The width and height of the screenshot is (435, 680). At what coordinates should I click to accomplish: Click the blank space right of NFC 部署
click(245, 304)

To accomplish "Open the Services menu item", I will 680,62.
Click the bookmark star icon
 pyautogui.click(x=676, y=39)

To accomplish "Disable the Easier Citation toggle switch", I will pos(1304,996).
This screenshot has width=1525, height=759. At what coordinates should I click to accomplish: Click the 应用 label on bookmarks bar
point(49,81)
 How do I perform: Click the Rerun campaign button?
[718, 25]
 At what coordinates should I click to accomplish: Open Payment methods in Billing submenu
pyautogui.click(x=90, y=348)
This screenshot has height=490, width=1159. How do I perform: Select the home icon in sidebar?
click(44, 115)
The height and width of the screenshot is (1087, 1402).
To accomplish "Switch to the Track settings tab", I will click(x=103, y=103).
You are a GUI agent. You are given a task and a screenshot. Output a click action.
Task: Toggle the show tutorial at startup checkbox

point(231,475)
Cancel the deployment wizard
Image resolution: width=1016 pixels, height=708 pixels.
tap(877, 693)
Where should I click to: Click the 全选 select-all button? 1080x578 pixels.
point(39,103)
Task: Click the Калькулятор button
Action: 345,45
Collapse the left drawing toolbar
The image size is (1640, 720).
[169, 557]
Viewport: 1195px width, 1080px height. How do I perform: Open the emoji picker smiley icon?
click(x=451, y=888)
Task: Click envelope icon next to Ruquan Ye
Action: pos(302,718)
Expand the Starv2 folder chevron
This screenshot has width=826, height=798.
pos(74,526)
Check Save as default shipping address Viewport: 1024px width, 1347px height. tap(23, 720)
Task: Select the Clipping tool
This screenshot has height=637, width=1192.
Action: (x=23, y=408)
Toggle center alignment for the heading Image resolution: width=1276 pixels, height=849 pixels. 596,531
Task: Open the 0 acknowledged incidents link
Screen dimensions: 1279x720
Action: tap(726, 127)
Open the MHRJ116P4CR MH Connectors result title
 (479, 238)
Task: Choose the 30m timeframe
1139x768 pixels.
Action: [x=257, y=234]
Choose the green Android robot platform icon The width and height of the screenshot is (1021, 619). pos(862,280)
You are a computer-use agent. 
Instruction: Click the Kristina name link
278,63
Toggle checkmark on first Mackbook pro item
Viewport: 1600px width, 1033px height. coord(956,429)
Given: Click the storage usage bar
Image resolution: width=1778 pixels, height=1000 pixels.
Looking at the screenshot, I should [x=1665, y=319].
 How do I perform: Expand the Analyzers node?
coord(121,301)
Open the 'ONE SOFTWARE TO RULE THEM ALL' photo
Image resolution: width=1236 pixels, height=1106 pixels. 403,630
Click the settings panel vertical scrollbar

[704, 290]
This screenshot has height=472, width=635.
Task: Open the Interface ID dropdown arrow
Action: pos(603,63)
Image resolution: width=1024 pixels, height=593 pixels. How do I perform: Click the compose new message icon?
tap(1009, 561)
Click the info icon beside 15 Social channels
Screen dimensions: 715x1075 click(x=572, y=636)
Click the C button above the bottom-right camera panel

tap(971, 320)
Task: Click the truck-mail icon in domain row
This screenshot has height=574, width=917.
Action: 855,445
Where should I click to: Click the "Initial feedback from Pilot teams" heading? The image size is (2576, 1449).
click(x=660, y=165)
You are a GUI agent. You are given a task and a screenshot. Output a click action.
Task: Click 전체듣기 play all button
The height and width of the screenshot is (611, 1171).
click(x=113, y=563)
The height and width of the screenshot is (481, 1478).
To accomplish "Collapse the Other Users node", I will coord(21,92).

☆ ☆ ☆

__Work item__
The answer must be an exact copy of every record above.

__Answer to the exercise__
The width and height of the screenshot is (435, 680). At what coordinates should I click to accomplish: Click the blank space right of NFC 部署
click(245, 304)

To accomplish "Open the Services menu item", I will 680,62.
Click the bookmark star icon
 pyautogui.click(x=676, y=39)

To accomplish "Disable the Easier Citation toggle switch", I will pos(1304,996).
This screenshot has width=1525, height=759. At what coordinates should I click to accomplish: Click the 应用 label on bookmarks bar
point(49,81)
 How do I perform: Click the Rerun campaign button?
[718, 25]
 At what coordinates should I click to accomplish: Open Payment methods in Billing submenu
pyautogui.click(x=90, y=348)
This screenshot has height=490, width=1159. How do I perform: Select the home icon in sidebar?
click(44, 115)
The height and width of the screenshot is (1087, 1402).
To accomplish "Switch to the Track settings tab", I will click(x=103, y=103).
You are a GUI agent. You are given a task and a screenshot. Output a click action.
Task: Toggle the show tutorial at startup checkbox

point(231,475)
Cancel the deployment wizard
Image resolution: width=1016 pixels, height=708 pixels.
tap(877, 693)
Where should I click to: Click the 全选 select-all button? 1080x578 pixels.
point(39,103)
Task: Click the Калькулятор button
Action: 345,45
Collapse the left drawing toolbar
The image size is (1640, 720).
[169, 557]
Viewport: 1195px width, 1080px height. How do I perform: Open the emoji picker smiley icon?
click(x=451, y=888)
Task: Click envelope icon next to Ruquan Ye
Action: pos(302,718)
Expand the Starv2 folder chevron
This screenshot has width=826, height=798.
pos(74,526)
Check Save as default shipping address Viewport: 1024px width, 1347px height. tap(23, 720)
Task: Select the Clipping tool
This screenshot has height=637, width=1192.
Action: (x=23, y=408)
Toggle center alignment for the heading Image resolution: width=1276 pixels, height=849 pixels. 596,531
Task: Open the 0 acknowledged incidents link
Screen dimensions: 1279x720
Action: tap(726, 127)
Open the MHRJ116P4CR MH Connectors result title
 (479, 238)
Task: Choose the 30m timeframe
1139x768 pixels.
Action: [x=257, y=234]
Choose the green Android robot platform icon The width and height of the screenshot is (1021, 619). pos(862,280)
You are a computer-use agent. 
Instruction: Click the Kristina name link
278,63
Toggle checkmark on first Mackbook pro item
Viewport: 1600px width, 1033px height. coord(956,429)
Given: Click the storage usage bar
Image resolution: width=1778 pixels, height=1000 pixels.
Looking at the screenshot, I should [x=1665, y=319].
 How do I perform: Expand the Analyzers node?
coord(121,301)
Open the 'ONE SOFTWARE TO RULE THEM ALL' photo
Image resolution: width=1236 pixels, height=1106 pixels. 403,630
Click the settings panel vertical scrollbar

[704, 290]
This screenshot has height=472, width=635.
Task: Open the Interface ID dropdown arrow
Action: pos(603,63)
Image resolution: width=1024 pixels, height=593 pixels. How do I perform: Click the compose new message icon?
tap(1009, 561)
Click the info icon beside 15 Social channels
Screen dimensions: 715x1075 click(x=572, y=636)
Click the C button above the bottom-right camera panel

tap(971, 320)
Task: Click the truck-mail icon in domain row
This screenshot has height=574, width=917.
Action: 855,445
Where should I click to: Click the "Initial feedback from Pilot teams" heading? The image size is (2576, 1449).
click(x=660, y=165)
You are a GUI agent. You are given a task and a screenshot. Output a click action.
Task: Click 전체듣기 play all button
The height and width of the screenshot is (611, 1171).
click(x=113, y=563)
The height and width of the screenshot is (481, 1478).
To accomplish "Collapse the Other Users node", I will coord(21,92).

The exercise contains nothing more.